#### DOCUMENT SECTION
07.04.2021
Being in lockdown – even if most of the working people are out at work on WAPs – is both tiresome and tiring. I feel I’d really love to run on a long dirt road barefoot, preferably in the rain. And anyway, just when I want to. But, I can only go out on a permit. And I am someone who spent five years locked up in a boarding school, so I’ve got practice at being confined to barracks. Just like being a girl and a woman means we get quite a bit of practice on the issue of only being allowed out to certain places and at certain times. And we get reminded. Not just in extreme cases like, say, when someone attacks us and then we are the ones that get asked, “What were you doing there? At that time?” but even in more ordinary ways. Once, on the spur of the moment, not that long ago Jean-Claude Bibi, Ram and I decided to go and have a meal at Peron, for example. It’s a fantastic restaurant, where you get korn frir, salad lalo and cucumber salad and where you tend to drink a bottle of Green Island for a table, cut with Coke. It’s a place that women don’t mind their husbands going. Because it’s all men. Only we hadn’t realized. So we sauntered up the stairs gaily. It was full, and there was a friendly hubbub. As we stepped in, a deadly hush, however, descended upon the place. By mistake, I had broken a holy taboo. So, we three walked the length of the restaurant to the only table for four free through utter silence, and waited to give our order as if nothing was wrong. By a glance at each other, we signalled we all three knew what had happened. Gradually the noise returned to its previous level. For the rest of the evening, and this is the lovely part, each of the other tables at Peron delegated, as if in apology, one of its “members” to come and sit with us for a warm chat – on any flimsy pretext that he knew any one of us. All that to say, a woman’s permit did not extend to the Peron. Has the Peron, by the way, disappeared under the Metro works? I haven’t noticed if that is the case. I hope it hasn’t. It is one of the most gentle, kind restaurants I’ve ever been in. Not a macho chord in there. All the sounds were dolcissimo.
All that to say, being enclosed is not easy. We are after all a nomadic species, and have been wanderers for more than nine-tenths of our existence as a species. Women, same as men.
########
#### SUPPLIED DATA
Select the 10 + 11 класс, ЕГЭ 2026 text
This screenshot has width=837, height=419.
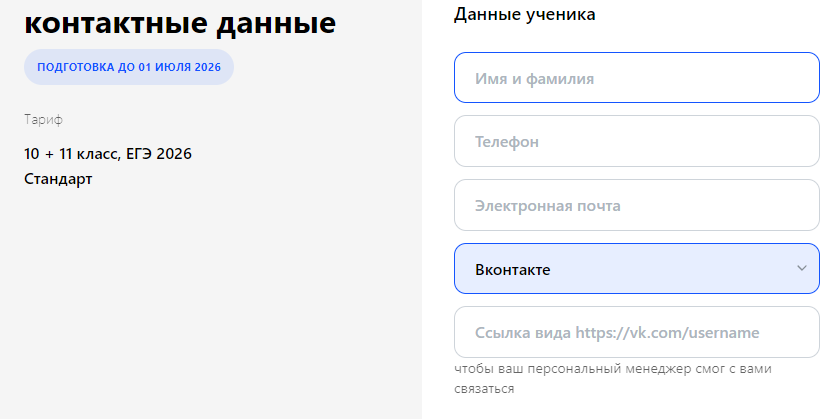click(108, 154)
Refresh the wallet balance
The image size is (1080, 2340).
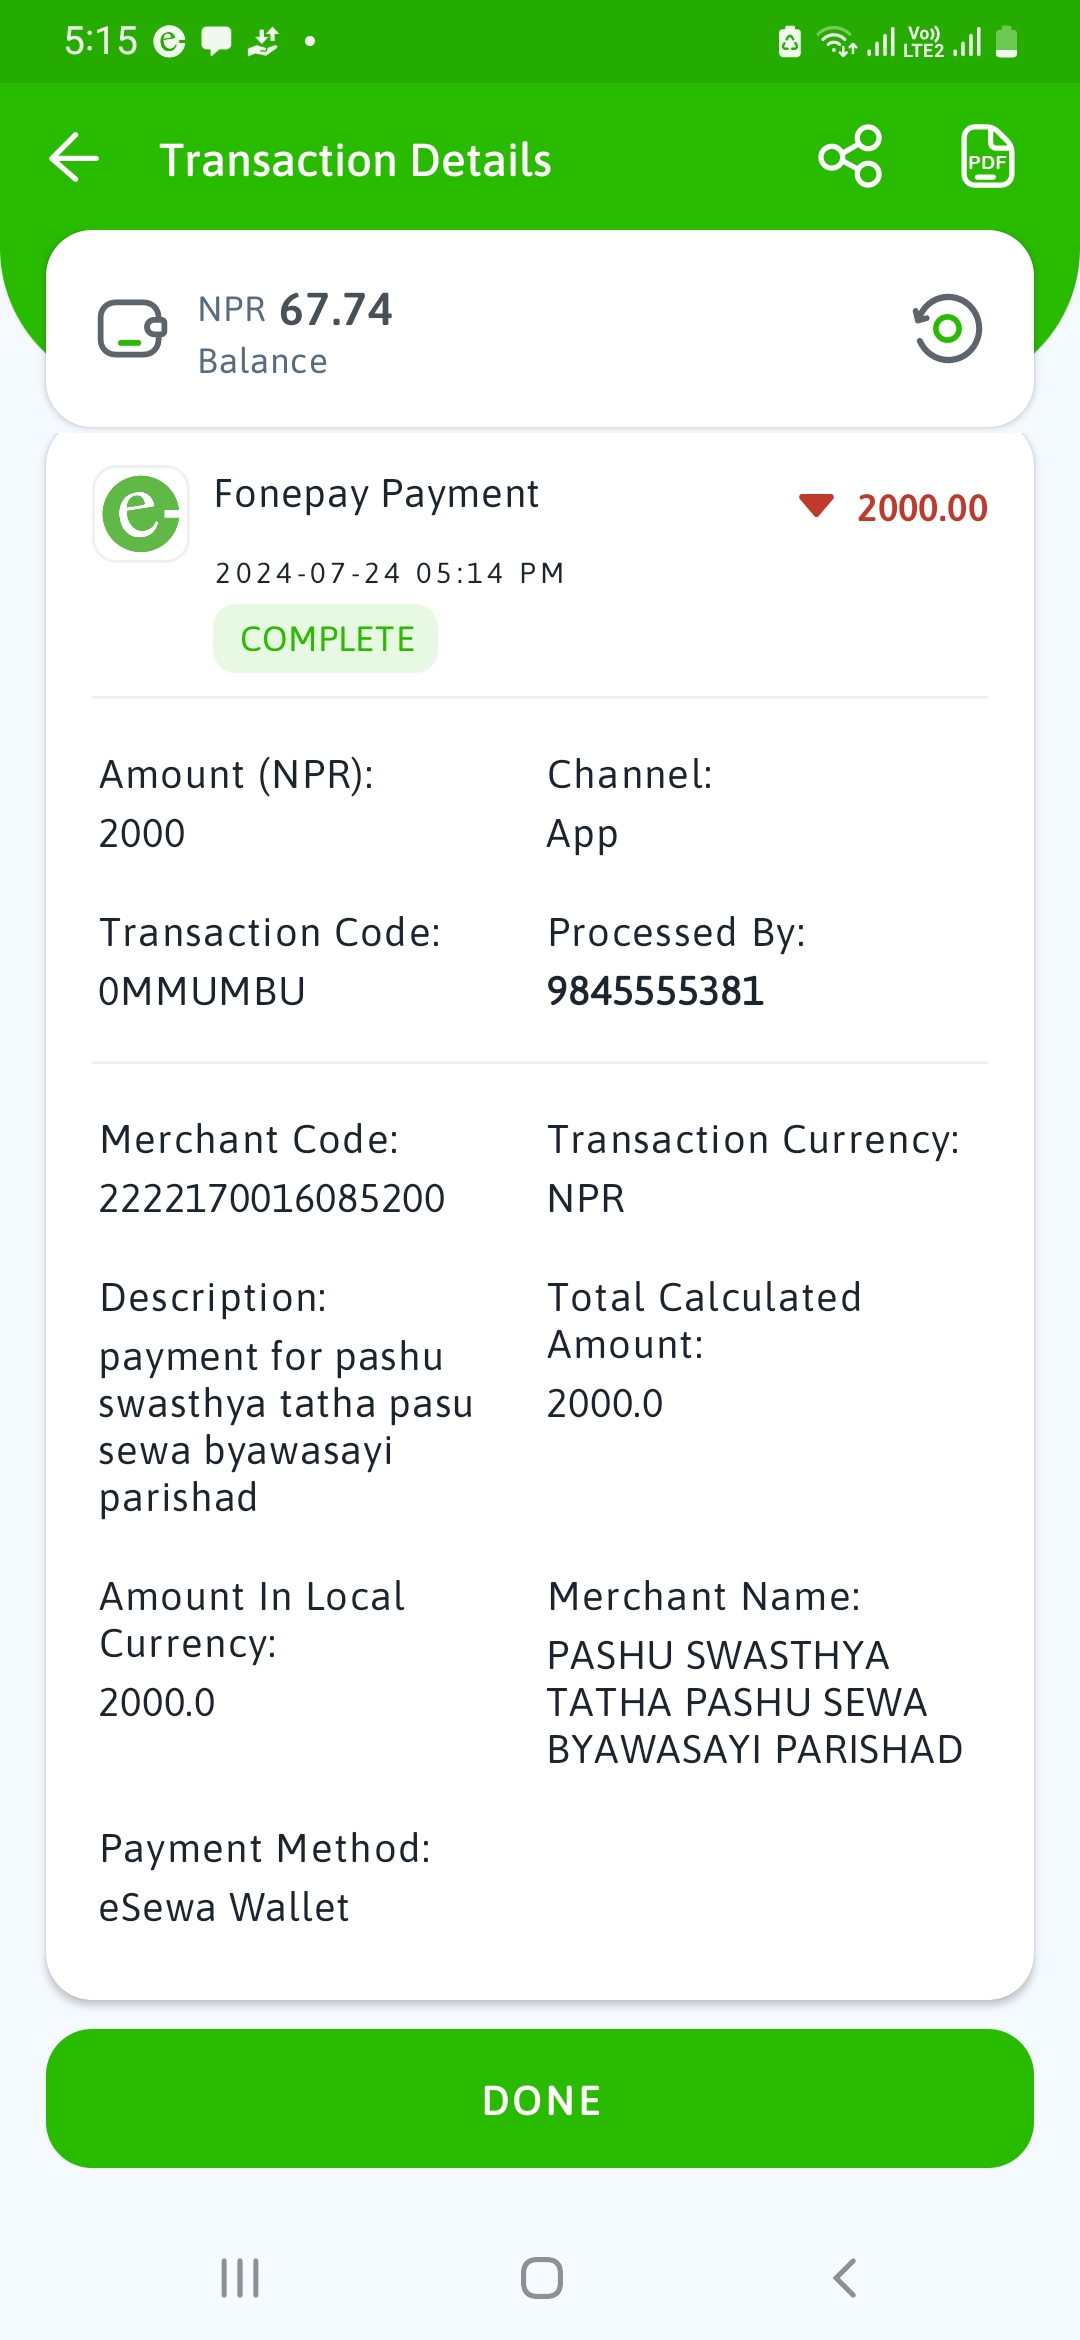(947, 328)
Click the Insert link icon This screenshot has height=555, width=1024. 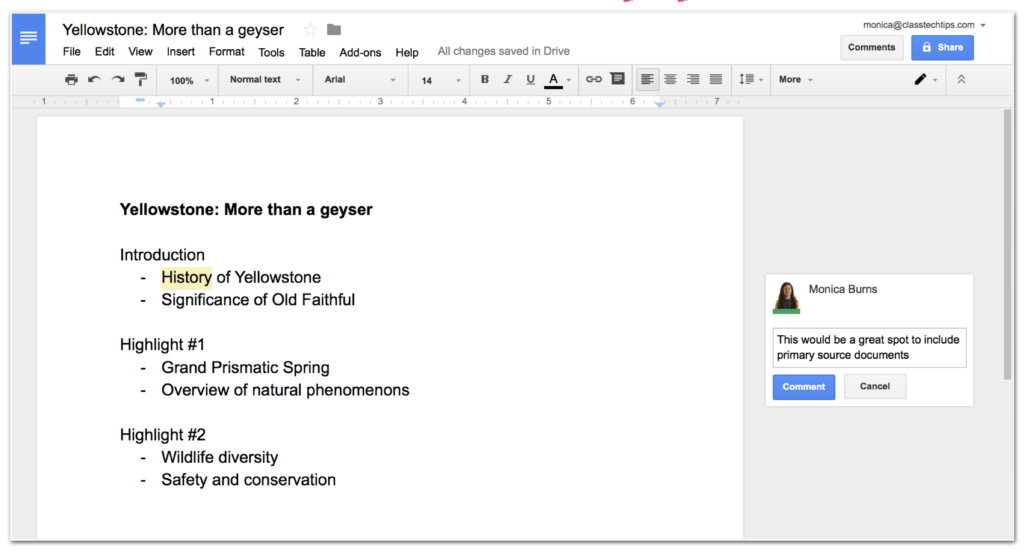594,80
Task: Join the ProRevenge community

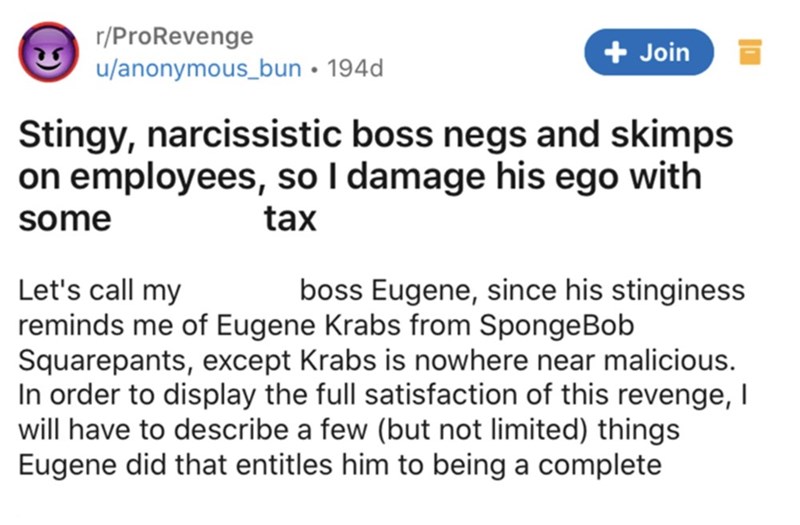Action: pos(651,52)
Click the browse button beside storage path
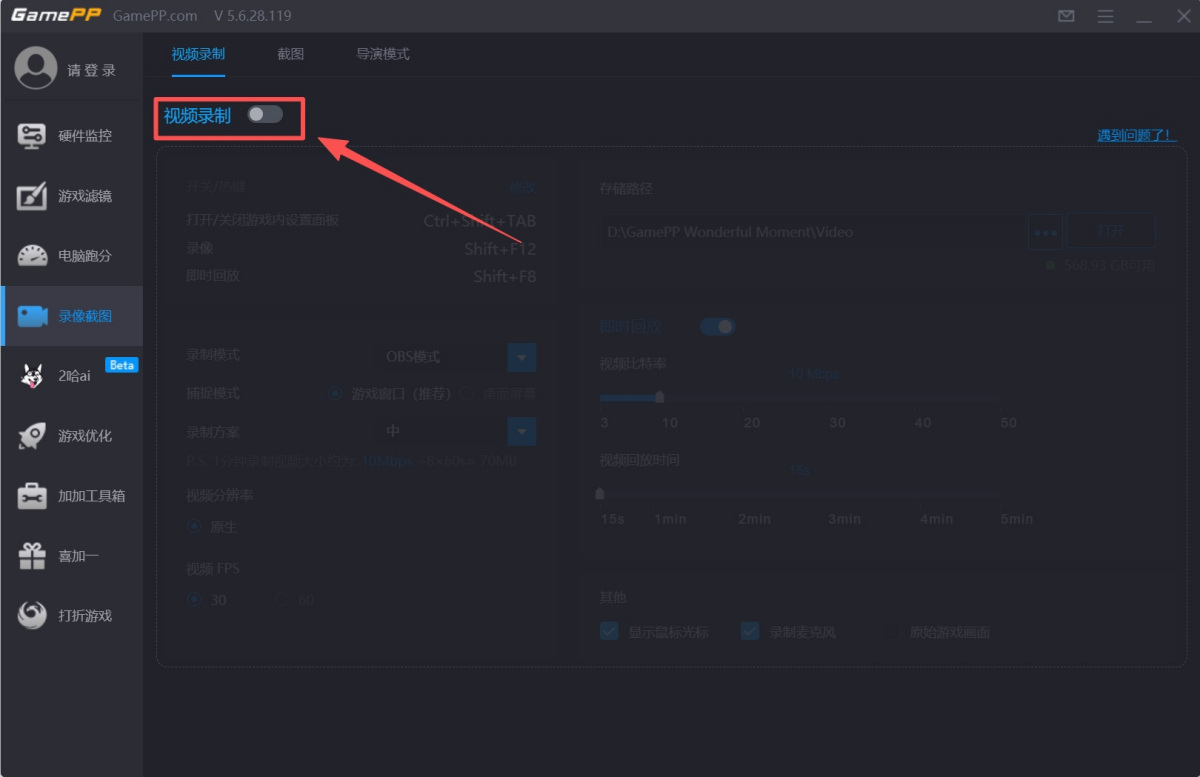Image resolution: width=1200 pixels, height=777 pixels. 1045,232
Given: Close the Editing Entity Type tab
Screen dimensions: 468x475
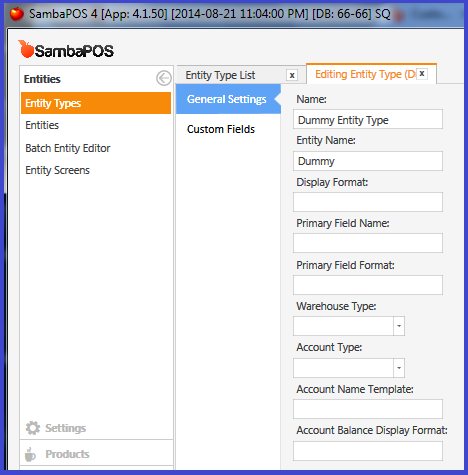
########
• DIRECTIONS: List every food and drink the lockdown piece mentions being served at Peron.

• EXPECTED ANSWER: korn frir, salad lalo, cucumber salad, Green Island, Coke